Uma equipe multinacional está reciclando concreto e tijolos usados para novos edifícios na República Tcheca

Por Paul Hockenos

Elementos do complexo da Fábrica de Açúcar em Praga foram construídos com Rebetong, ou “concreto verde” (Foto cortesia da Skanska)

Ao longo da margem lamacenta do rio Vltava, nos arredores de Praga, três novos edifícios residenciais guardam o que pode vir a ser um novo estágio da arquitetura sustentável. Suas paredes, alicerces, fachadas e pavimentos empregam um material híbrido de qualidade industrial feito a partir da reciclagem de entulho de concreto e alvenaria. O material foi patenteado em 2019 como Rebetong pela Skanska, multinacional da construção que o desenvolveu com a ajuda da União Europeia e de outros parceiros – mas tem sido chamado pela empresa e pelos arquitetos locais de “concreto verde”.

O entulho utilizado nesse caso veio das ruínas de uma usina de açúcar do início do século 20 que antes ocupava o terreno. O complexo de edifícios, batizado de Sugar Factory, em alusão a esse uso anterior, foi projetado pelo estúdio de arquitetura CHYBIK + KRISTOF, com sede em Praga e em Londres.
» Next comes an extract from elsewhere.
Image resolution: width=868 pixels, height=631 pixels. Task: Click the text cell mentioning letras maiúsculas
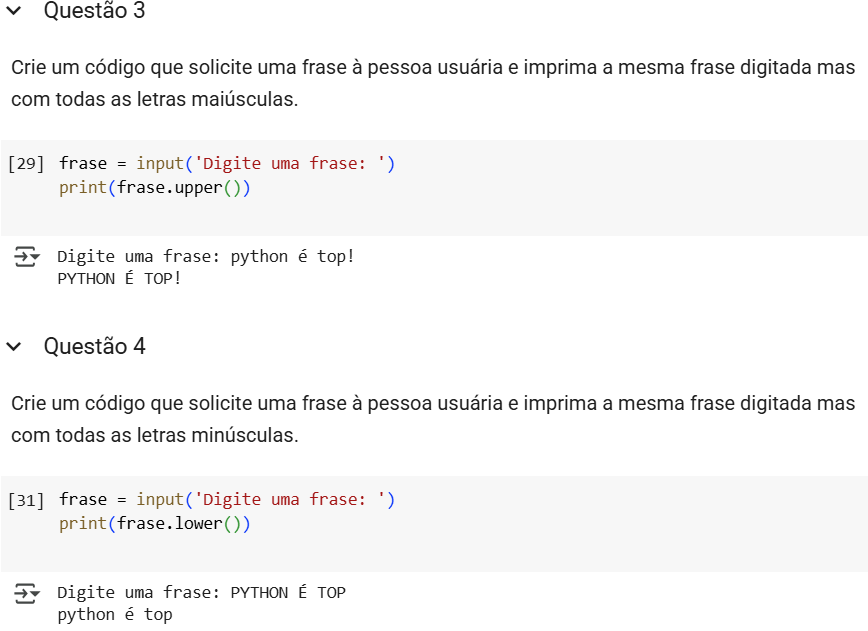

O projeto total prevê sete prédios com um total de 790 apartamentos, além de um espaço para eventos, uma cervejaria e uma creche, segundo descreve Michal Kristof, fundador do escritório. Os novos edifícios vão usar uma porcentagem maior de Rebetong que os três primeiros. Todos terão painéis solares no teto e usarão água reciclada. Os primeiros moradores se mudam ainda neste ano.

O Circ-Boost, braço da União Europeia que financia pesquisa e inovação, tem US$ 8 milhões para promover soluções circulares ao longo de cadeias de valor da construção no continente. A iniciativa destinou cerca de US$ 400 mil para inovações construtivas aplicadas na Sugar Factory nos próximos quatro anos. Ao lado de outros quatro projetos-piloto do Circ-Boost, a Sugar Factory será um mostruário de novas soluções circulares para construção de edifícios residenciais, processamento de entulho e redução de emissões.
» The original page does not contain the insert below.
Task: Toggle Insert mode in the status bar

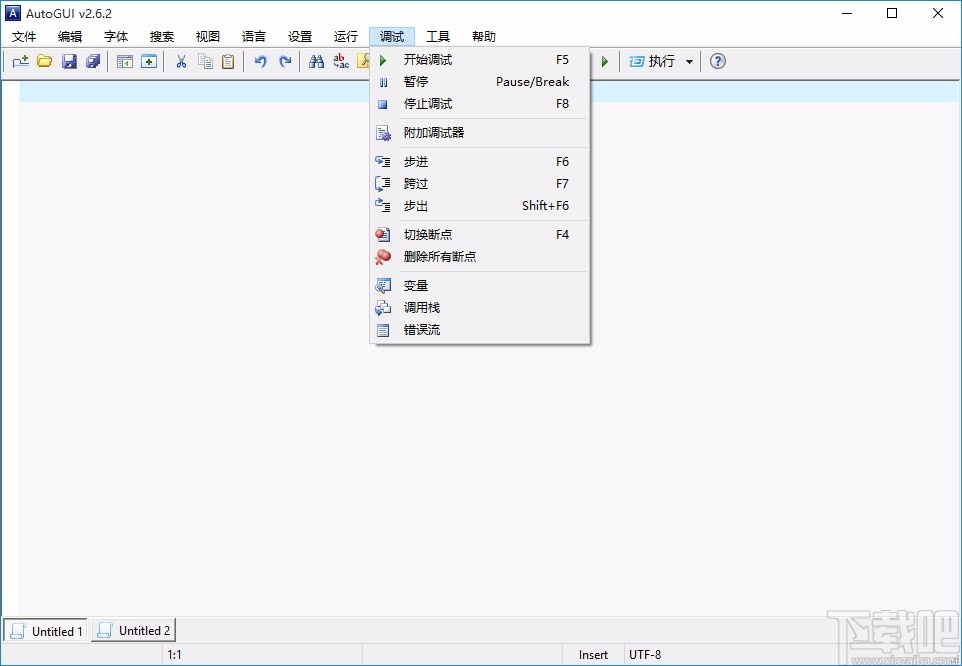Action: [x=592, y=654]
“Nossa intenção é demonstrar o uso de uma nova tecnologia no ambiente real”, diz Albert de la Fuente Antequera, engenheiro civil da Universidade Politécnica da Catalunha e líder de projeto do Circ-Boost.

O interesse em mirar a sustentabilidade na indústria da construção tem a ver com a impressionante contribuição do setor em termos de emissões de gases de efeito estufa e de consumo de recursos naturais. Só o concreto gera 9% de todas as emissões de CO₂ geradas pelo homem. A indústria da construção é responsável por 40% das emissões globais e consome quase metade dos 50 milhões de toneladas de brita, cascalho e areia anualmente extraídos. Além do mais, a indústria da construção responde por 30% do lixo do planeta.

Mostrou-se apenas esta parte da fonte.